Carinho: Jorge da Silva, pai Ygor Catatau, veste a camisa do time autografada pelo filho Foto: Fabiano Rocha / Fabiano Rocha
Carinho: Jorge da Silva, pai Ygor Catatau, veste a camisa do time autografada pelo filho. Foto: Fabiano Rocha / Fabiano Rocha

Segundo Duba, o atacante recebeu cerca de R $ 5 mil em Madureira e, pelo convênio firmado com o Vasco, continua cobrando os mesmos valores. No entanto, existe uma cláusula que determina que a cada cinco jogos disputados, o seu salário dobra. Se voltar a ser utilizado pelo técnico Ramón Menezes, ele completará seu quinto jogo.

Pouco antes de Jorge responder à reportagem do GLOBO, Catatau havia ligado para contar ao pai sobre um presente: a camiseta 9 de Matheus Babi, autor dos dois gols brancos – outro jogador que se destacou nos golpes dos pequenos cariocas, de Macaé, no Carioca, e que fechou contrato em um dos grandes.
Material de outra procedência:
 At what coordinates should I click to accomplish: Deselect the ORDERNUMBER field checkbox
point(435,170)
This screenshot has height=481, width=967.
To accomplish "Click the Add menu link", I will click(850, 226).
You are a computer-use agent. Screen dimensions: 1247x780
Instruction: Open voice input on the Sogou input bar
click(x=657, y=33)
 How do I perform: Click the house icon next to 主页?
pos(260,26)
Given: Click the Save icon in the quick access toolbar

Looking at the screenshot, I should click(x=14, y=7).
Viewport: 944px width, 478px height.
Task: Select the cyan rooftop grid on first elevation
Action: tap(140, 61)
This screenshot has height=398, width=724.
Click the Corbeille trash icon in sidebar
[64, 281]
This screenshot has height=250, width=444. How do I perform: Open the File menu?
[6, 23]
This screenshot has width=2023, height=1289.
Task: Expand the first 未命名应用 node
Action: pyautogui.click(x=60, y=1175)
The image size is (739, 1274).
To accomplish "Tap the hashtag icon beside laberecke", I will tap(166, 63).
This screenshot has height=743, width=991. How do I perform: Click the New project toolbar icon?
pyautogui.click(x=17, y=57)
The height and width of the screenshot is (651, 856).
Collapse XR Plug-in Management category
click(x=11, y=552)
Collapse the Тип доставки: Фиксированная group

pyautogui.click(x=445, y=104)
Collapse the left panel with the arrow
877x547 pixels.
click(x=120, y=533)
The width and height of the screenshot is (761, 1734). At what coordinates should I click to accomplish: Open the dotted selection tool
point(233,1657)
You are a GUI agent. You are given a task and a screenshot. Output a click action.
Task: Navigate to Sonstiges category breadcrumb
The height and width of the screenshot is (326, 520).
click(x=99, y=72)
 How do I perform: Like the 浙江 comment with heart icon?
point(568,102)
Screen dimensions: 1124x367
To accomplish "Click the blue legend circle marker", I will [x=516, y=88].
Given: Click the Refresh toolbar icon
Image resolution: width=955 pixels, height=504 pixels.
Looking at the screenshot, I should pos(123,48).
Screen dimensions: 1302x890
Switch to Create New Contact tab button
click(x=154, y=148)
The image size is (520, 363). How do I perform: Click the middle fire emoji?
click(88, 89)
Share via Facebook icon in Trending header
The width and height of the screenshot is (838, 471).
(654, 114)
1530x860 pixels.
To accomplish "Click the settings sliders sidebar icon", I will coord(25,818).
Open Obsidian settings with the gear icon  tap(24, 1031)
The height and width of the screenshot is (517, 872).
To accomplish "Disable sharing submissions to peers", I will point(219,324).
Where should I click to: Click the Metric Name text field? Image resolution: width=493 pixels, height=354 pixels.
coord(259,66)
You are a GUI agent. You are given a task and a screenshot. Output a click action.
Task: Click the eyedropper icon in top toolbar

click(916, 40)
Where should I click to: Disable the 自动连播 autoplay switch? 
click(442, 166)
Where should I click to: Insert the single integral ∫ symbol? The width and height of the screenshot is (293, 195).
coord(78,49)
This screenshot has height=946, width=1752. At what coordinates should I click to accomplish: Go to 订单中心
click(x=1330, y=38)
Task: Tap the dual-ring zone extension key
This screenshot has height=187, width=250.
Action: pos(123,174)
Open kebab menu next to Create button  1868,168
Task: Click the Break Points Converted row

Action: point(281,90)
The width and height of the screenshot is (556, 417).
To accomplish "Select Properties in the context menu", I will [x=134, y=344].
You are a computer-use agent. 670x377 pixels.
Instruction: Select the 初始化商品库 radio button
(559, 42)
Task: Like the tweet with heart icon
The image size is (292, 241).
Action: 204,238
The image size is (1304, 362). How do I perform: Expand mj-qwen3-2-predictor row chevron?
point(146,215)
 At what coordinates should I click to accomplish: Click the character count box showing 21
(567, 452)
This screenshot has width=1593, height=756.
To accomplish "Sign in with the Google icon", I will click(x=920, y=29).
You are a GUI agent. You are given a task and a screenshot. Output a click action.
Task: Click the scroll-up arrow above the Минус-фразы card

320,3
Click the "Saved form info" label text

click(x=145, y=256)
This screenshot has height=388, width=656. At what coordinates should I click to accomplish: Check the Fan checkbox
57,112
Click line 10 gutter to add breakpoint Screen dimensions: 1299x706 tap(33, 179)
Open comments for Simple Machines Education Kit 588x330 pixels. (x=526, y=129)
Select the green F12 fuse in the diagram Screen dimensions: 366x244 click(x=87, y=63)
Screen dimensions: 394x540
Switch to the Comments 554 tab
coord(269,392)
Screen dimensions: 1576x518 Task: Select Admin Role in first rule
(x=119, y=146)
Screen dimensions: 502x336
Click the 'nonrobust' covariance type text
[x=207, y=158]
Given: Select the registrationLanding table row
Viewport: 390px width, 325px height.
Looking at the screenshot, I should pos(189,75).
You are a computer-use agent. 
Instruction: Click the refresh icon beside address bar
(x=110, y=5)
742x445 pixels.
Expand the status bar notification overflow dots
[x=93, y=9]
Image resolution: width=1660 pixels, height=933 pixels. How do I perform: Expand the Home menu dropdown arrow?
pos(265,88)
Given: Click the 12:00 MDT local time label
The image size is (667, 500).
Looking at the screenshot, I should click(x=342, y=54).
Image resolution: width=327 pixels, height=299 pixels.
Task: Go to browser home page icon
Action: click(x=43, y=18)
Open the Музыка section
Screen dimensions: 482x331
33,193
Ao se despedirem, Jorge e o filho combinaram em se encontrar em Inhaúma, onde mora o jogador. Após cerca de 15 minutos de conversa, o entregador se despediu do laudo pois precisava voltar ao trabalho logo. Ele montou na bicicleta e andou pelas ruas do Leblon vestindo uma camiseta preta, uma faixa branca em forma de cruz e uma mensagem em caneta borrada pelo tempo que deixaria qualquer um orgulhoso: “Para meu herói. Papai te amo! Ygor Catatau “.